A Shift to UHF Near-Field Predicted for Pharma

By Claire Swedberg

Andrew Nathanson, of the market research firm Venture Development Corp., says the pharmaceutical industry will increasingly adopt hybrid HF-UHF RFID solutions over the next five years, followed by near-field UHF technology.

The pharmaceutical industry will migrate toward hybrid HF-UHF RFID solutions for the medication supply chain in the next five years, then shift to near-field UHF technology, according to Andrew Nathanson, practice director for AIDC and RFID technologies at market research firm Venture Development Corp. Nathanson addressed RFID's future for the pharmaceutical industry at the RFID Journal Industry Summits conference on Wednesday, Sept. 27.

Traditionally, pharmaceutical manufacturers and wholesalers have used HF RFID tags and readers, which do not have the fast read rate of UHF but which offer greater capacity to read in hostile environments, such as with liquids and metals. They are also more effective at reading multiple items in a small space, such as many bottles stacked in a carton passing through assembly lines at a fairly high speed.


Andrew Nathanson

Near-field UHF technology is capable of transmitting in the near-field, similar to HF, but is faster and works well around metals and liquids. Impinj demonstrated a prototype of its near-field UHF solution eight months ago, offering UHF technology with chips and readers designed especially for item-level tagging applications that perform like HF hardware.

Nathanson predicts that the availability of EPC Gen 2 near-field UHF hardware will change that scenario, since the technology operates well in liquids and metals and reads more items at a faster rate (about 500 percent faster) than HF. It can encode RFID tags at a rate 75 percent faster than HF, Nathanson said, but the technology has not caught up with science.

"The physics are there, but they have to work out the details," Nathanson explained. Some of those details include integrating the near-field and far-field capabilities, as well as bringing costs down for the technology. UHF interrogators capable of reading both near-field and far-field tags are expected to be 50 percent more expensive than current RFID readers, which are designed to read tags only in the far field. Moreover, the technology will require dual antennas and a dual software package to distinguish between transmissions from the two antennas.

In the meantime, as an increasing number of pharmaceutical companies seek item-level RFID solutions, Nathanson said, there will be a growing number of hybrid solutions. Those hybrids can be combinations of HF and UHF RFID systems, such as UHF for cases and pallets, and HF tags or combinations of HF tags and 2D bar-codes labels at the item level. They can also be combinations of RFID tags with sensors able to measure shock, temperature, humidity and other conditions, to track whether medications travel through the supply chain without damage. These semi-passive RFID tags, Nathanson said, are similar to passive tags in that they depend on the RF signal of an interrogator to transmit their data. However, they also contain a battery that allows the tag to monitor environmental conditions (see Pharma Label Maker to Test Tags That Record Temps).
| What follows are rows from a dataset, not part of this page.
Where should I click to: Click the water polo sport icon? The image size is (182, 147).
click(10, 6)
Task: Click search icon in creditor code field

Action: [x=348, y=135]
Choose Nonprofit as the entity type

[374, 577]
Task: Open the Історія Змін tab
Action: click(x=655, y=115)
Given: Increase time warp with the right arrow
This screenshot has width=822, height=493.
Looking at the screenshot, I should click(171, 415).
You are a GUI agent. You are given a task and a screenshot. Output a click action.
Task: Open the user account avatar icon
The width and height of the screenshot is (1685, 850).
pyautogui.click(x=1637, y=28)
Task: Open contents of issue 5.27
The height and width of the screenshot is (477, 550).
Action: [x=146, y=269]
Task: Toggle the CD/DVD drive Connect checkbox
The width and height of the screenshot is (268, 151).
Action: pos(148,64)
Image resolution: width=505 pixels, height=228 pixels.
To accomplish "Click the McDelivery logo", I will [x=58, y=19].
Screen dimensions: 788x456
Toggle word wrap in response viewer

According to Nathanson, the use of HF alone for item-level tagging is not a long-term solution for the pharmaceutical industry. UHF's growth is making inroads in HF's popularity, even on the item level. Wal-Mart, for example, has already required most of its suppliers to affix EPC UHF tags to all cases and pallets of goods the retailers buys. In addition to the support that UHF receives from Wal-Mart, "there are three to five times more dollars being put into UHF research and development than in HF," Nathanson said, adding that pharmaceutical manufacturers still have not accepted UHF.

"We can expect a few years of debate, with the balance shifting toward UHF," Nathanson stated, with more drug manufacturers and wholesalers adopting hybrids until near-field UHF hardware becomes available and affordable. Nathanson maintained that once vendors are able to achieve an effective integration between the dual systems, as well as the antenna design intended to transmit around metal, such interrogators will become pervasive. This will happen, he predicted, "in about five years."